▸ **Passage shown**
• • • •
Contrary to predictions, mean π and Tajima’s D were significantly higher across the candidate areas for selective sweeps when compared to genome-wide means (Wilcoxon test, p < 0.001 for both π and Tajima’s D; Figure 5). Among the candidate genes from previous studies, 8 (all Cyp4 genes, SLC8A1, and aqp4, aqp5, aqp8, and aqp12) and 6 genes (the Cyp4a gene cluster, Cyp4v2, SLC8A1, and aqp5, aqp9, and aqp12) showed significant deviations from genome-wide average in π and Tajima’s D, respectively (p < 0.05 after Benjamini-Yekutieli correction for multiple testing), but not always in the predicted direction (Supplementary Figure 5). Among the Cyp4 genes, Cyp4f showed a modest decrease in π; among aquaporins, aqp8 showed a decrease in π, and aqp9 showed a decrease in Tajima’s D; and SLC8a1 showed the greatest reduction in π and Tajima’s D overall (Supplementary Figure 5).
Number of sweeps in each chromosome did not correlate with mean π (p > 0.05). A correlation with either chromosome size or number of indels (p < 0.01) was entirely driven by the outlier behaviour of chromosome 1, and it did not hold when chromosome 1 was removed from the dataset (p > 0.05).
Discussion
A chromosome-level assembly for the cactus mouse
A high-quality chromosome-level assembly of the cactus mouse genome allowed us to investigate genomic patterns of variation, differentiation, and other genomic features (i.e. genes, repetitive elements, number and size of chromosomes), and to identify regions of the genome that may be associated with desert adaptations. As the number of publicly available Peromyscus genome assemblies increases (Colella et al., 2019), the cactus mouse genome will provide additional insights into adaptation, speciation and genome evolution when analyzed in a comparative framework. For example, our comparison of the cactus mouse and the deer mouse genomes revealed higher than expected genome stability considering the divergence time between the two species (∼9 MYA), and their large effective population sizes and short generation times (Bromham, 2009; Charlesworth, 2009). Our synteny analysis confirms at the sequence level what is reported from karyotype analyses of several Peromyscus spp. (Smalec et al., 2019), i.e. that between P. eremicus and P. maniculatus there is no variation in chromosome number and no interchromosomal rearrangements but abundant intrachromosomal variation. The genome stability among Peromyscus species (Long et al., 2019) is in sharp contrast to the Muridae family (Order Rodentia) among Mus species and the brown rat (Rattus norvegicus), where the number of chromosomes varies dramatically, even within the Mus genus, and large chromosomal rearrangements are abundant (Thybert et al., 2018).
• • • •
Lines from a dataset
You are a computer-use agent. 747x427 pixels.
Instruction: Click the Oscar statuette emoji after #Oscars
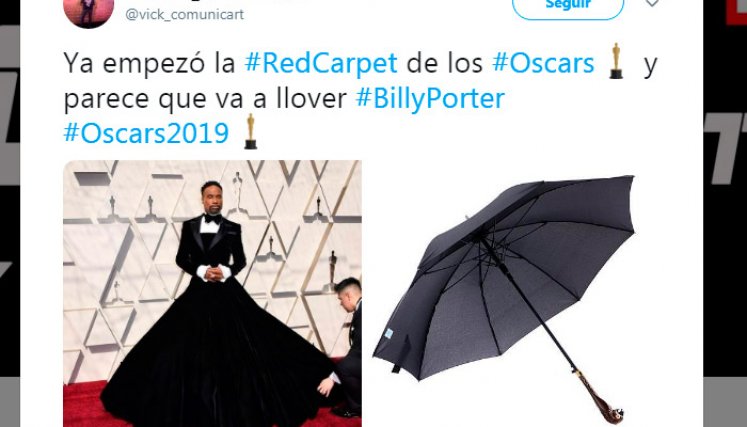[x=616, y=61]
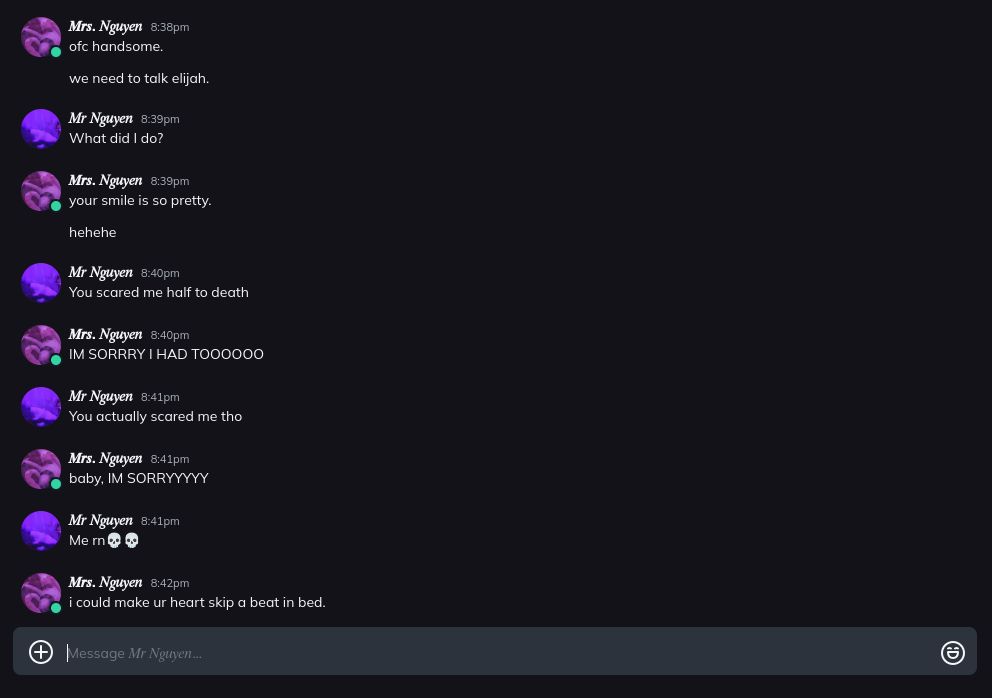Click username Mr Nguyen at 8:40pm
The image size is (992, 698).
(x=100, y=273)
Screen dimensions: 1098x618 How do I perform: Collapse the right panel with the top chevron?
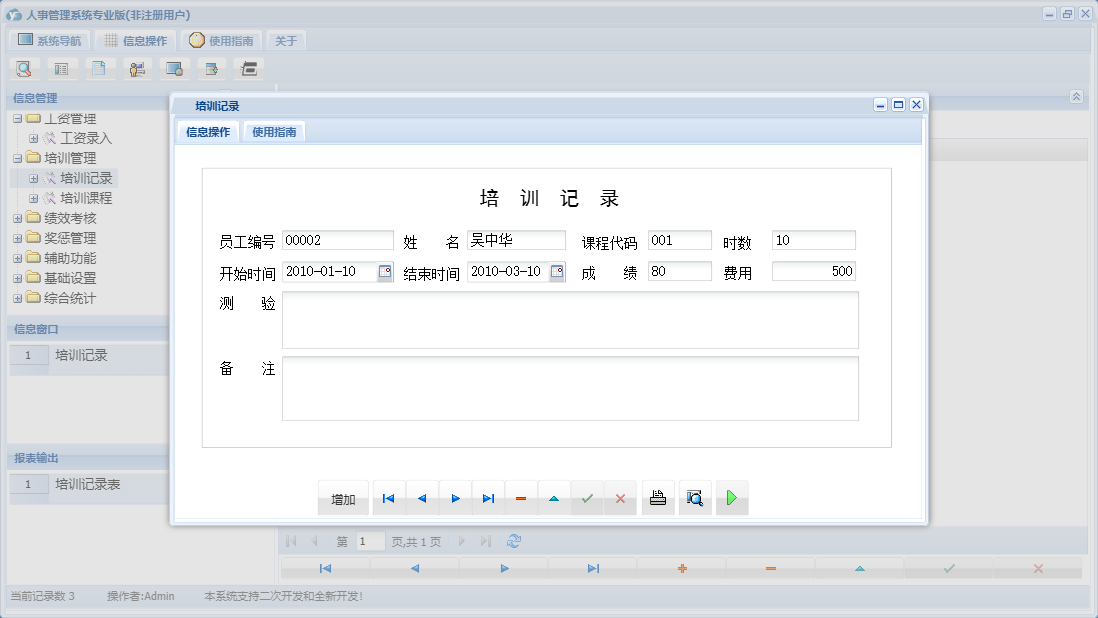pyautogui.click(x=1075, y=97)
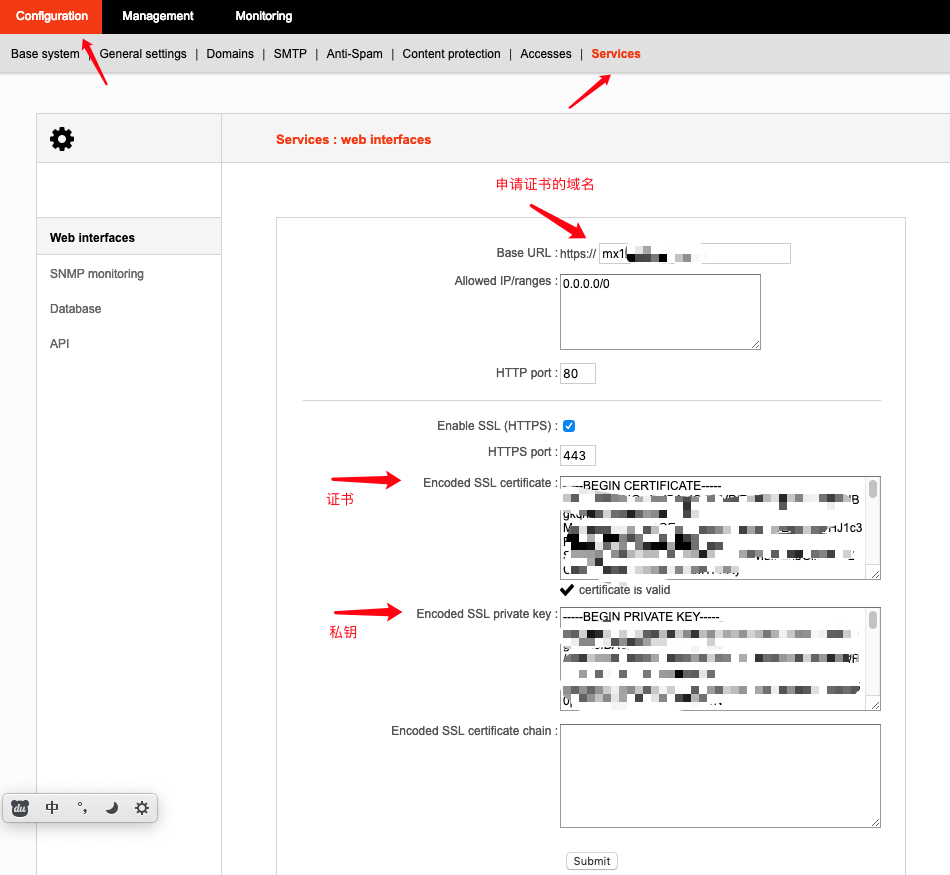
Task: Disable the Enable SSL (HTTPS) checkbox
Action: [569, 426]
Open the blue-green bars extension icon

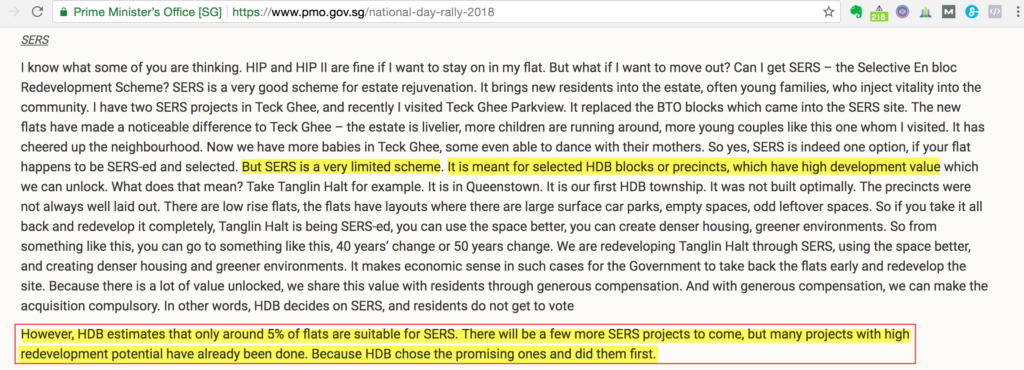925,12
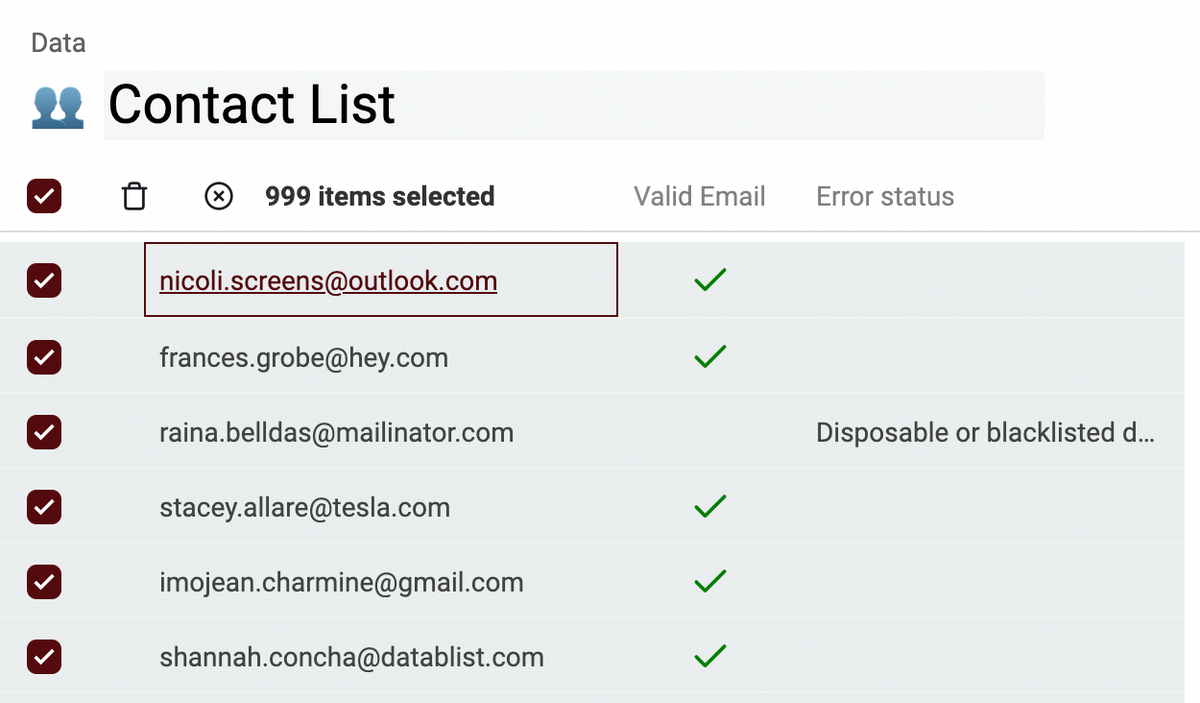The width and height of the screenshot is (1200, 703).
Task: Click the trash delete icon
Action: pyautogui.click(x=134, y=196)
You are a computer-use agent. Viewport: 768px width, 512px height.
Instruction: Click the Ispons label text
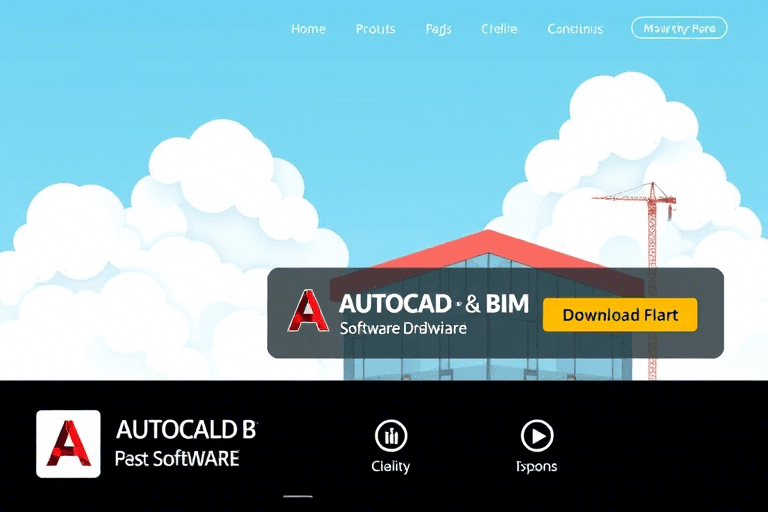(x=536, y=466)
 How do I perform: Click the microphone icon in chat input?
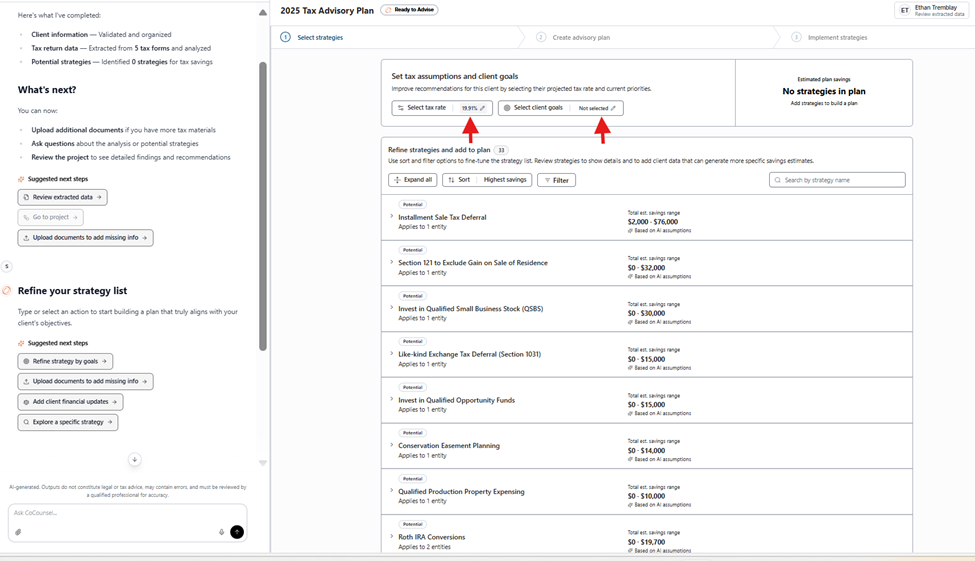click(x=222, y=532)
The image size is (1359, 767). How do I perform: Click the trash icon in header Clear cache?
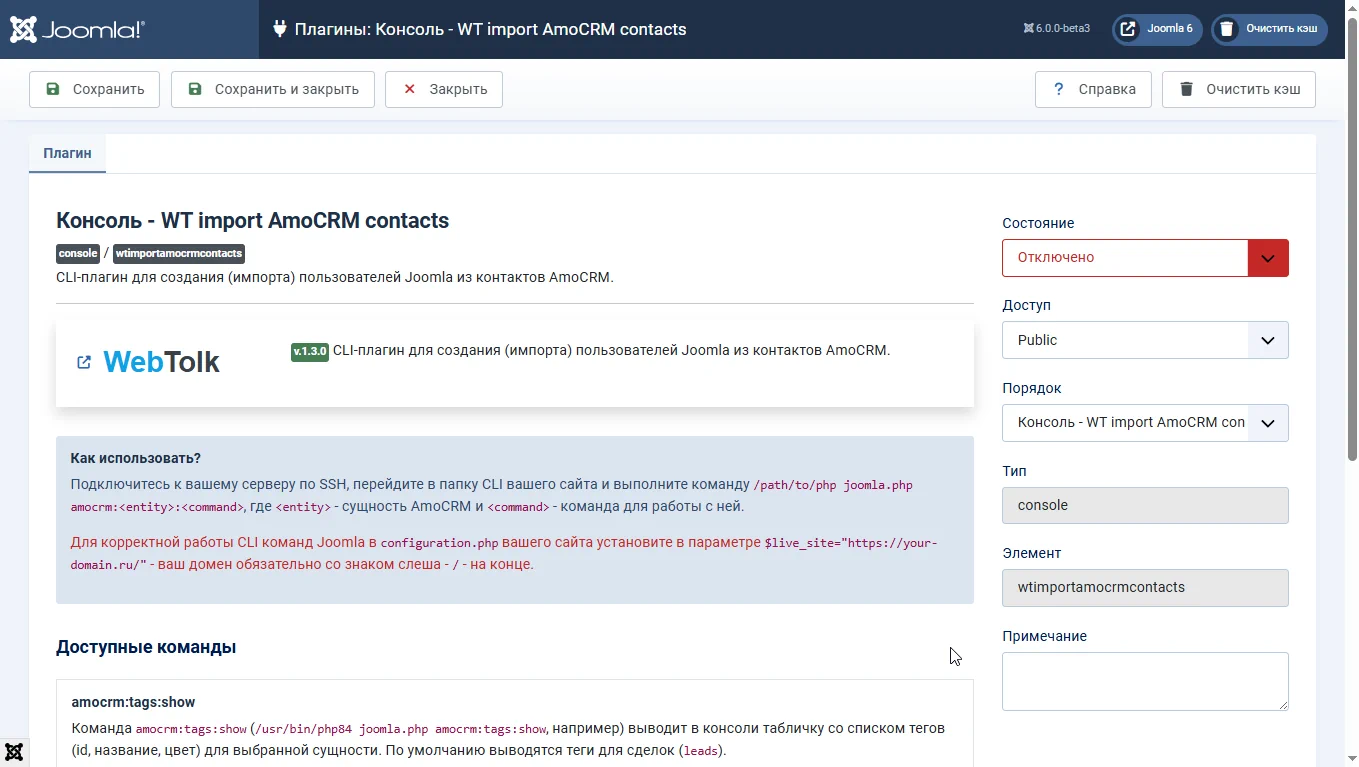[1227, 29]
• • • •
▸ **What to work on**
**A.** Quote the cactus mouse text word for word, starting at "Contrary to predictions, mean" and ending at "overall (Supplementary Figure 5).".
**B.** Answer these questions using the cactus mouse text:
(i) About how long ago did the cactus mouse and the deer mouse split apart?
(ii) Which gene showed the greatest reduction in π and Tajima's D overall?
(iii) Which chromosome's outlier behavior drove the correlation with chromosome size or number of indels?
These lines are separate material and have no connection to the cactus mouse text.

▸ **Responses to the tasks**
**A.**
Contrary to predictions, mean π and Tajima’s D were significantly higher across the candidate areas for selective sweeps when compared to genome-wide means (Wilcoxon test, p < 0.001 for both π and Tajima’s D; Figure 5). Among the candidate genes from previous studies, 8 (all Cyp4 genes, SLC8A1, and aqp4, aqp5, aqp8, and aqp12) and 6 genes (the Cyp4a gene cluster, Cyp4v2, SLC8A1, and aqp5, aqp9, and aqp12) showed significant deviations from genome-wide average in π and Tajima’s D, respectively (p < 0.05 after Benjamini-Yekutieli correction for multiple testing), but not always in the predicted direction (Supplementary Figure 5). Among the Cyp4 genes, Cyp4f showed a modest decrease in π; among aquaporins, aqp8 showed a decrease in π, and aqp9 showed a decrease in Tajima’s D; and SLC8a1 showed the greatest reduction in π and Tajima’s D overall (Supplementary Figure 5).

**B.**
(i) About 9 million years ago (∼9 MYA).
(ii) SLC8a1.
(iii) Chromosome 1.